Davis shared, “I think that’s parenting really, and it’s not easy. For somebody like Charlotte, where control is such a key element of her personality at all times, I think it’s perfect that she has children who are going to surprise her and push her buttons and ultimately expand her ideas of who she is and who they are.”

By comparison, juggling motherhood, friendships, marriage, and her overbearing mother-in-law is nothing new for Lisa, who’s a very strong and thriving character.

Parker explained, “I think that for many reasons, this character is important because it just shows a different kind of African-American woman living in New York City who’s real and who exists, and also a grown-up who is still living her life, still thinking about what she wants for her family, for herself.”

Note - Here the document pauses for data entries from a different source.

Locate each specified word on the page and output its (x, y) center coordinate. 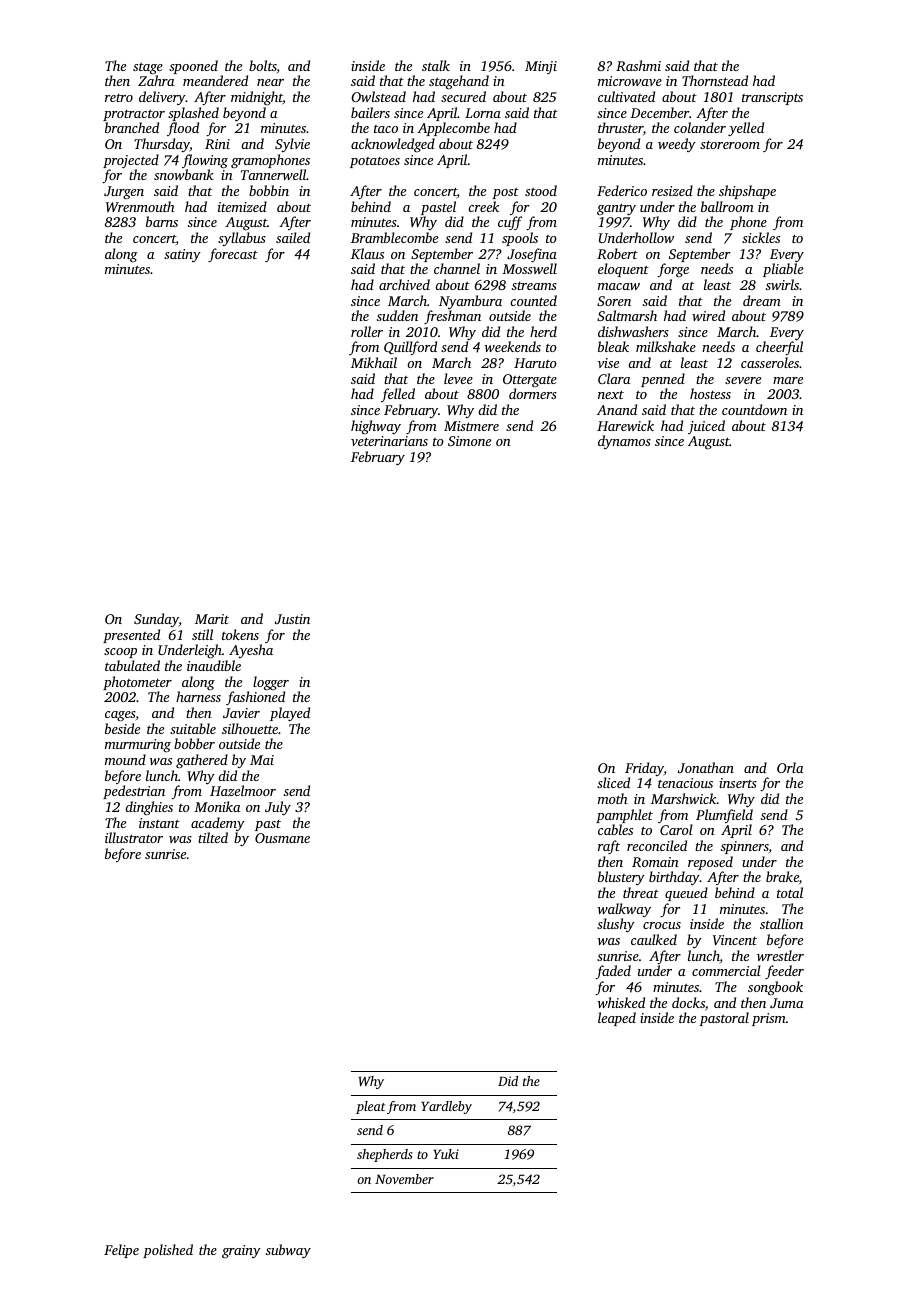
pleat (370, 1107)
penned (663, 380)
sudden (397, 315)
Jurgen (124, 192)
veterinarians (389, 441)
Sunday (156, 620)
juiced (706, 427)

Of course, family and relationships aren’t monoliths, and Carrie’s friend Seema highlights this as she navigates the dating world as an “older” professional looking for love.

Choudhury said, “There’s always a little heartbreak when you realize you’re in your fifties and asking why you don’t have a main love and do you have the energy to look for that. It’s a really deep thing because we’re told we’re supposed to get old together. But what if you don’t have that person? Hopefully, the show will answer that a little and help us.”

As many of the characters struggle to understand themselves, Che seems more self-aware, as they challenge Carrie to be more open about herself and her sexuality on their podcast. In many ways, they also challenge everyone to be more vulnerable about who they are in general, a podcast being a pathway to start.

Ramirez shared, “Well, I think the reason the podcast medium is an important one to include is because it’s a true reflection of the world that we live in right now. It keeps the show relevant and current, and reflecting the world that we live in, it’s inclusive of the various mediums that most people are getting their messaging from. It’s a great space too, to engage a lot of different types of personalities without necessarily getting wrapped up in what people look like.” 

The series arrived on HBO Max on December 9, 2021, and will have new episodes airing on Thursdays at 3 a.m. ET and midnight PT.